Mary-Louise Langlois writes the following article about "Helping Seniors Stay in Their Homes as They Age"

     Aging often brings difficult decisions about matters such as accommodation and health-care needs. A senior's family is well advised to plan ahead together.
     Life for senior citizens has changed a lot in the last century. It used to be common for multiple generations of families to live together under the same roof – it is no longer the case. In fact, extended families now are often not even in the same city.
     Children worry about their aging parents and wonder if the family elder can manage on their own. This is becoming a common occurrence as the "Baby Boom" generation creeps toward senior status themselves and yet their own parents are still alive. Who will take care of this aging population?

The Aging Population
     It is tough to grow old and it is difficult watching a parent grow old and no longer be able to care for himself. What can an adult child do to help?
     In truth, some parents don’t want help while others become very dependent.
     In every instance, it is very important to treat aging seniors with dignity and help them to make some tough choices. Sometimes they may not even be aware that they are no longer coping.
     Some seniors sound great over the phone. They become adept at, in a sense, “acting.” They don’t let on to anyone, even their out-of-town children, that all is not well. Recognizing this possibility, if visiting the parent isn’t an immediate possibility, it may be helpful to speak with someone who comes into contact with the parent on a regular basis.

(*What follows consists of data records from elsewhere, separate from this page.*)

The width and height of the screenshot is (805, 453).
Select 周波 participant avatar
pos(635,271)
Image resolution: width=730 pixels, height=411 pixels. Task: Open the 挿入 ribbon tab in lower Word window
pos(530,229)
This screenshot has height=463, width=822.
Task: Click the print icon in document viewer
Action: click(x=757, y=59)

Knowing When Senior Parents Need Help
     Recognizing the subtle symptoms when senior parents are no longer capable of living on their own without help is not always easy.

Still, there are a number of warning signs to look for:
•Loss of weight because they are no longer eating properly
•Forgetting to take medications or over-medicating
•No longer able to take care of house/living space
•Not going out to see friends
•Increasing fearfulness or anxiety
•Unable to manage finances
•Having trouble with personal care
•Not staying in touch with loved ones

Children as Caregivers
     Just because someone can’t do some of these things doesn’t mean he is ready for a “home,” but it may be an indicator that he needs more help and it may be time to have a family meeting.
     It may also be time for the children of seniors to help their parents look at all the living situations available – from finding home-care assistance, to retirement living accommodations to more permanent long-term care – and all the variations in between. It takes time and patience to investigate the available options.
     If the parent is closer to one child than another that reality should be respected and discussed openly so everyone is aware how that particular adult child may have to take the lead in helping out.
     Taking on the care of an adult parent is a demanding task. Most aren’t fully prepared for all the time, energy, consultation and decision-making that is required. With that in mind it is wise to look at all options before jumping into any one thing.

Ongoing Support is Key to Keeping the Elderly Safe in Their Homes
     Aging brings inevitable change and difficult decisions for everyone. While it is not a subject that families generally want to address in advance, the sooner the reality of a loved one needing assistance is discussed, the better. Elderly parents deserve the love and attention they will need to deal with the end stages of life.
     Whether they realize they need help or not, there are practical – and often emotionally-charged – decisions that must be made. Planning and making those decisions together as a loving family unit can sometimes make caring for an aging family member a less painful journey.